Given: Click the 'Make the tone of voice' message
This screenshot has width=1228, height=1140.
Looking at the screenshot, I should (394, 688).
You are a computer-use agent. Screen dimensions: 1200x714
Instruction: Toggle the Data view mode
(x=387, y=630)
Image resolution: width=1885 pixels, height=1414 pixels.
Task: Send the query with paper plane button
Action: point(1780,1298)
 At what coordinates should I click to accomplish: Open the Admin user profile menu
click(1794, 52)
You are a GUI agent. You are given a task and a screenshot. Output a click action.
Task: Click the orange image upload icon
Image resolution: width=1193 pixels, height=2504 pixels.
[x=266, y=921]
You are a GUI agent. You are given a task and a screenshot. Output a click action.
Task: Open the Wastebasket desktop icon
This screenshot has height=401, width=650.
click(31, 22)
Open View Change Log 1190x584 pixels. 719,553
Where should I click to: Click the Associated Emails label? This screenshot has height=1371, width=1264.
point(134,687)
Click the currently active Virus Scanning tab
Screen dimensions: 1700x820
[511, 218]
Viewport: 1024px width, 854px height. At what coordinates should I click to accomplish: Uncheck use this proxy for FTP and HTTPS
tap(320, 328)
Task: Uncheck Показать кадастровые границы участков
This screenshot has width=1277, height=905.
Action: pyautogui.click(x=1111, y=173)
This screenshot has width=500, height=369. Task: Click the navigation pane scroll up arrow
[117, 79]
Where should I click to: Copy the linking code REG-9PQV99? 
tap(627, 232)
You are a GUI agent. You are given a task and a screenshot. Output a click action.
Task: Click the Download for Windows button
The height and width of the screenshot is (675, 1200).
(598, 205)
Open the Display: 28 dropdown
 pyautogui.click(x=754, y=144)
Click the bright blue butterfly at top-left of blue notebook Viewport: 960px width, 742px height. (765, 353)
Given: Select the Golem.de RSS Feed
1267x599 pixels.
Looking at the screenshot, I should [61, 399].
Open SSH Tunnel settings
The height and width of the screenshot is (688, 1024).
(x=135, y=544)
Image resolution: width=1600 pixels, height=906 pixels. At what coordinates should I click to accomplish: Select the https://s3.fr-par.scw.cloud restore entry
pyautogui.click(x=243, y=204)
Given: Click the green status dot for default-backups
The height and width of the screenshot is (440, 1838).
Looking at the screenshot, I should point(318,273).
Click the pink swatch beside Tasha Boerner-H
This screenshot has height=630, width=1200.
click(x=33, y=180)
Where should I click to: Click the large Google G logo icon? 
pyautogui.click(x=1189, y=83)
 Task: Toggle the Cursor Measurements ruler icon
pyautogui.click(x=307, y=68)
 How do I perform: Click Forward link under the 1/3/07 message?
════════
» Required work: Every line above is to be transcribed exactly.

» Exercise output:
Given: Click the 'Make the tone of voice' message
This screenshot has width=1228, height=1140.
Looking at the screenshot, I should (394, 688).
You are a computer-use agent. Screen dimensions: 1200x714
Instruction: Toggle the Data view mode
(x=387, y=630)
Image resolution: width=1885 pixels, height=1414 pixels.
Task: Send the query with paper plane button
Action: point(1780,1298)
 At what coordinates should I click to accomplish: Open the Admin user profile menu
click(1794, 52)
You are a GUI agent. You are given a task and a screenshot. Output a click action.
Task: Click the orange image upload icon
Image resolution: width=1193 pixels, height=2504 pixels.
[x=266, y=921]
You are a GUI agent. You are given a task and a screenshot. Output a click action.
Task: Open the Wastebasket desktop icon
This screenshot has height=401, width=650.
click(31, 22)
Open View Change Log 1190x584 pixels. 719,553
Where should I click to: Click the Associated Emails label? This screenshot has height=1371, width=1264.
point(134,687)
Click the currently active Virus Scanning tab
Screen dimensions: 1700x820
[511, 218]
Viewport: 1024px width, 854px height. At what coordinates should I click to accomplish: Uncheck use this proxy for FTP and HTTPS
tap(320, 328)
Task: Uncheck Показать кадастровые границы участков
This screenshot has width=1277, height=905.
Action: pyautogui.click(x=1111, y=173)
This screenshot has width=500, height=369. Task: Click the navigation pane scroll up arrow
[117, 79]
Where should I click to: Copy the linking code REG-9PQV99? 
tap(627, 232)
You are a GUI agent. You are given a task and a screenshot. Output a click action.
Task: Click the Download for Windows button
The height and width of the screenshot is (675, 1200).
(598, 205)
Open the Display: 28 dropdown
 pyautogui.click(x=754, y=144)
Click the bright blue butterfly at top-left of blue notebook Viewport: 960px width, 742px height. (765, 353)
Given: Select the Golem.de RSS Feed
1267x599 pixels.
Looking at the screenshot, I should [61, 399].
Open SSH Tunnel settings
The height and width of the screenshot is (688, 1024).
(x=135, y=544)
Image resolution: width=1600 pixels, height=906 pixels. At what coordinates should I click to accomplish: Select the https://s3.fr-par.scw.cloud restore entry
pyautogui.click(x=243, y=204)
Given: Click the green status dot for default-backups
The height and width of the screenshot is (440, 1838).
Looking at the screenshot, I should point(318,273).
Click the pink swatch beside Tasha Boerner-H
This screenshot has height=630, width=1200.
click(x=33, y=180)
Where should I click to: Click the large Google G logo icon? 
pyautogui.click(x=1189, y=83)
 Task: Toggle the Cursor Measurements ruler icon
pyautogui.click(x=307, y=68)
 How do I perform: Click Forward link under the 1/3/07 message?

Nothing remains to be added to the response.